We are also focused on serving our existing clients by providing off balance sheet liquidity solutions, as well as educating on and optimizing their FDIC insurance options. And we are leveraging our preferred banking offices which remain an important channel for driving deposit growth. Going forward, uninsured deposits will remain a much smaller percentage of total deposits than in the past. Second, we are working to decrease our loan balances to correspond with our reduced reliance on uninsured deposits. We are doing so by moderating our loan volumes and we are focusing on originating loans to sell in the secondary market. We intend to retain servicing on these loans as we always have, so that we remain the primary point of contact for our clients.

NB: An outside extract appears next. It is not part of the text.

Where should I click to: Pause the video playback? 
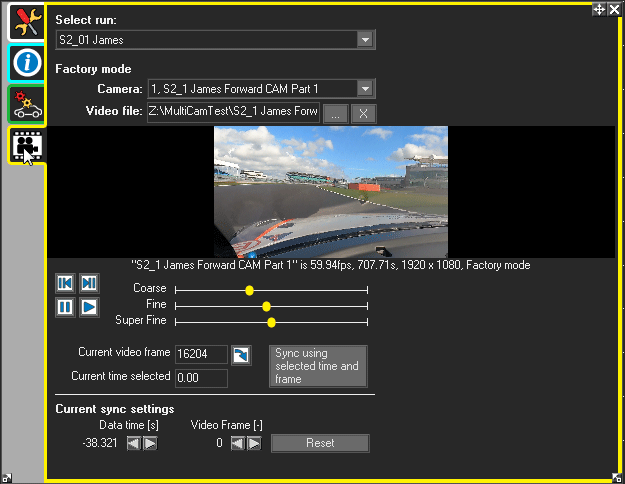[65, 307]
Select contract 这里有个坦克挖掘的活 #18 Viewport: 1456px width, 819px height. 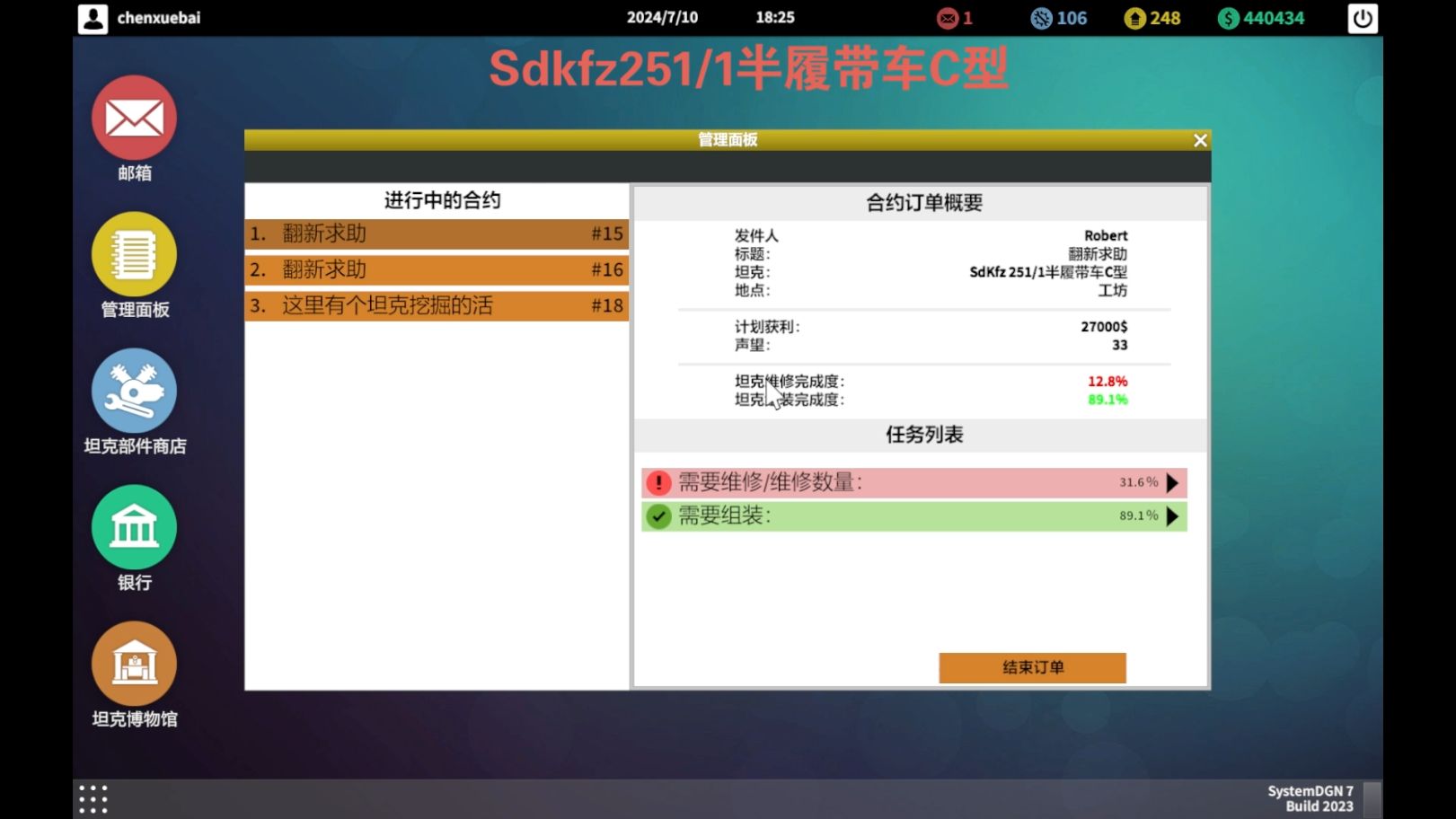coord(437,305)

Through these actions, we intend to reduce the size of our balance sheet, reduce our reliance on short term borrowings and address the challenges we continue to face. Third, we are taking steps to meaningfully reduce our expenses to align with our focus on reducing the size of the balance sheet. These expense reductions are designed in a way that supports our continued focus on client service and does not affect our regulatory and risk related support and controls. Actual under way include: significant reductions to executive officer compensation as previously disclosed; condensing corporate office space within our markets; and reducing non-essential projects and activities. With reductions in projects, activities and loan volume, we expect to reduce the size of our workforce by approximately 20% to 25% during the second quarter.
This will be an incredibly difficult decision to make and we are committed to doing so with respect and care for our colleagues. In addition to the actions I’ve outlined, we are pursuing strategic options to expedite our progress, while reinforcing our capital position. I also want to underscore the key aspects of our business that will remain unchanged. These include: operating a simple and straightforward business model focused on delivering exceptional client service; working collaboratively to meet the banking and wealth management needs of our clients; maintaining consistently high credit quality; and serving and creating opportunity within our communities. During 2022, First Republic dedicated $4.8 billion in lending and investment capital to support underserved and underrepresented communities.
It is a privilege to serve our clients and help drive economic growth within our communities. We are grateful for the continued support and thank everyone for joining today’s call.
Operator: This concludes today’s call. And thank you for your participation. You may now disconnect.